Soit qu'il n'eût pas entendu cette dernière phrase, soit qu'il n'en eût pas bien compris le sens, Perrin reprit interrogativement:

—Quoi! dans douze heures, j'aurai recouvré mon brave Yvon? tu en es certaine, Guyonne?

—Autant qu'on peut l'être! Mais le temps presse, donnez-moi votre bénédiction, mon père, répliqua-t-elle, en s'agenouillant aux pieds du vieillard.

—Où veux-tu aller?

—A Saint-Malo, chercher Yvon. Priez le Tout-Puissant de secourir mes desseins.

—Va, ma fille, dit le pêcheur en étendant les mains au-dessus de Guyonne; va! que Dieu te soit en aide!

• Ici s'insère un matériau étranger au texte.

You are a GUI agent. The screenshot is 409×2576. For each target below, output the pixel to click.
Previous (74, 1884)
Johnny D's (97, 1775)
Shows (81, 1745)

Pour moi, je m'en rapporte à ton courage et à ta prudence Ah! si tu parviens à sauver mon Yvon, je ne vivrai pas assez d'années pour te prouver ma gratitude.

S'étant relevée, Guyonne se jeta dans les bras du vieillard, puis, après avoir échangé quelques paroles avec lui, elle se dirigea vers le bord de la mer, détacha l'amarre d'un bateau, sauta agilement dedans, et s'éloigna à force de rames, en adressant à son père un signe d'adieu.

La Manche, ordinairement inégale et moutonneuse, était, ce soir-là, unie comme une glace. Nulle brise ne rayait sa nappe illuminée par les derniers feux du jour, et damassée à l'horizon de blanches voiles qui attendaient que la fraîcheur de la nuit les gonflât pour mouiller dans les ports de la côte.

Penchée sur ses avirons, Guyonne frappait l'onde avec la régularité et la prestesse d'un batelier consommé. Son canot sillait légèrement la mer, en déroulant un ruban d'écume.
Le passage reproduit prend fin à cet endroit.